§ **Reading text**:
________________________________________

Stop logging Melbourne water catchments

Logging in Armstrong Creek catchment, visible from Reefton Spur Rd
Logging in Armstrong Creek catchment, visible from Reefton Spur Rd

Logging is still allowed in five of Melbourne’s water catchments. This logging has been scientifically proven to reduce the quality and quantity of water from the catchments.

Melbourne’s water supply comes from uninhabited Mountain Ash (Eucalytpus regnans) forests in the Yarra Ranges. Approximately 157,000 hectares of forest has been protected for harvesting water and these reserves are managed by Melbourne Water, Parks Victoria and Department of Sustainability and Environment.

Sign stating Armstrong Creek catchment is protected
Sign stating Armstrong Creek catchment is protected
Melbourne water catchments
Melbourne water catchments

Around 12% of the total catchment is available for logging and 340 hectares can be harvested each year. Currently clear felling occurs in five of the water catchments:

  • Thomson
  • Starvation Creek
  • McMahons Creek
  • Armstrong Catchment
  • Cement Creek.
Thomson catchment showing logged areas
Thomson catchment showing logged areas

These catchments supply approximately 40% of Melbourne’s water supply.

During the 2006-2007 over a 12 month period a total of 6,250 hectares of native forests was logged across Victoria. 93 hectares of this total area was in designated water catchments.

Council motions to stop logging in catchments

The City of < City name > does not support logging in Melbourne water catchments.

Council recognises that:

  1. Logging has a dramatic and detrimental effect on water quality and yield in catchments.
  2. Young re-growth trees need more water to grow thus releasing less water into catchments.
  3. Logging reduces stream flow and yields to water catchments.
  4. It takes 150 years for water yields to return to their pre logged status.
  5. It is poor water policy to continue to log our water catchments.

________________________________________

Entries on locating words and elements:
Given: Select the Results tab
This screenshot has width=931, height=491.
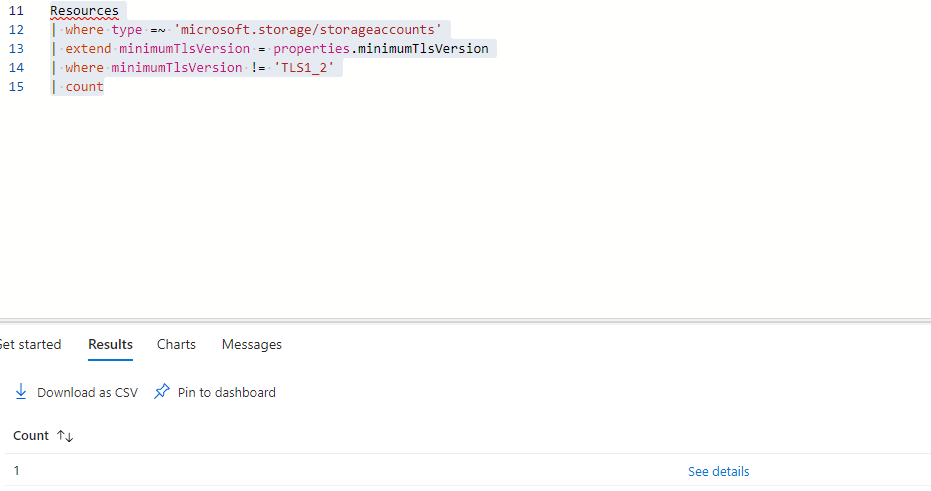Looking at the screenshot, I should click(110, 344).
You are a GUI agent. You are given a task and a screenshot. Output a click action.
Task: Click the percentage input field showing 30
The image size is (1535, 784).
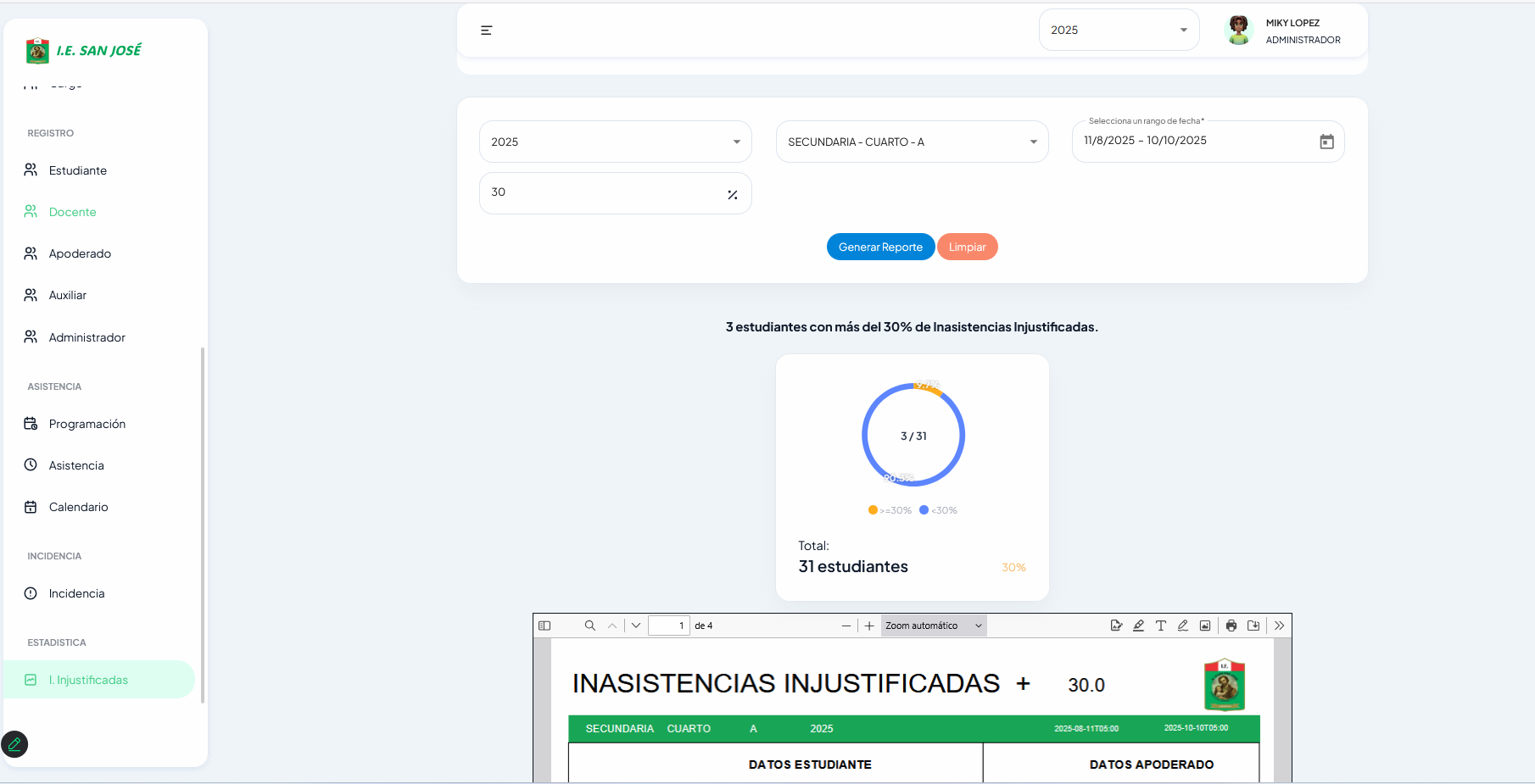(602, 193)
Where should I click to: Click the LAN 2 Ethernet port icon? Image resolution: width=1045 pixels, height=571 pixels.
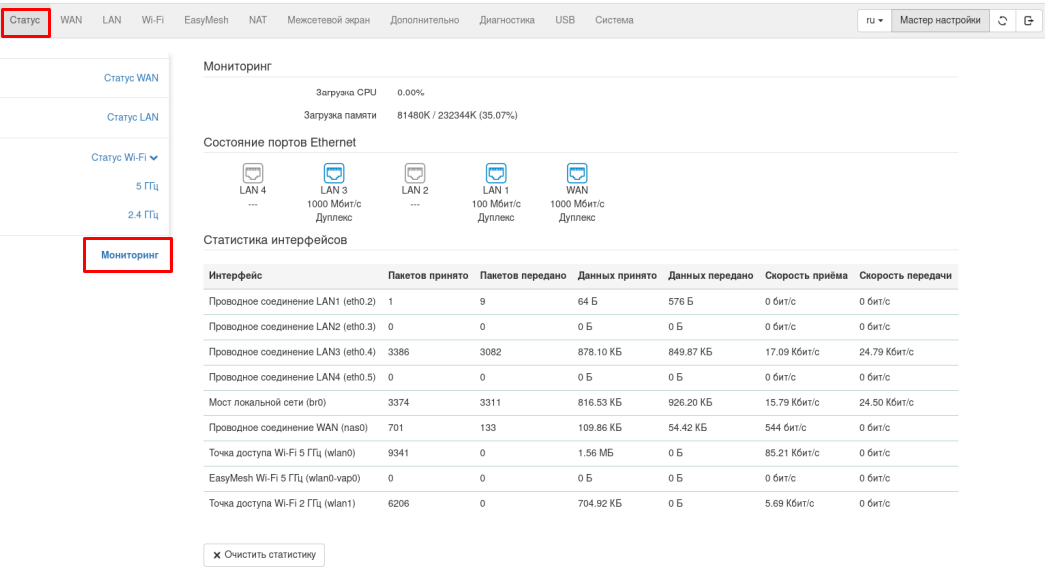[x=415, y=172]
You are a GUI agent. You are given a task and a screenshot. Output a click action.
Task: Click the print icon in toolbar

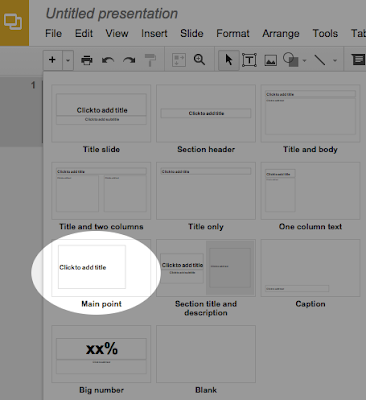tap(87, 60)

________________________________________

Pick up the text on logging in Melbourne's water catchments after its final line and keep it going.

  6. Logging of water catchments adversely affects water quality through increasing sediment as does road construction through logging coupes.

We urge the Victorian State government to consider a policy of no logging in water catchments.

Boroondara Council motion

Boroondara council supported the following motion on 23 June 2008. Councillor Dick Menting of Maling Ward was the only one who voted against the motion.

“That Council write to the Minister for Environment and Climate Change, the Hon. Gavin Jennings MLC, advising of Council’s opposition to continued logging in native forests within Melbourne’s water supply catchments.”

  • Source: Agenda – City of Boroondara, June 23, 2008.
  • Council Officer’s report: Agenda Part 2 – City of Boroondara

Councils who have opposed logging in Melbourne’s water catchments

  • Yarra Ranges
  • Bayside City
  • Moreland City
  • City of Port Phillip
  • Whitehorse City
  • Knox City
  • Yarra City
  • City of Kingston
  • Melbourne City
  • Maroondah City
  • City of Boroondara
  • Nillumbik

These councils collectively represent more than 1.3 million residents.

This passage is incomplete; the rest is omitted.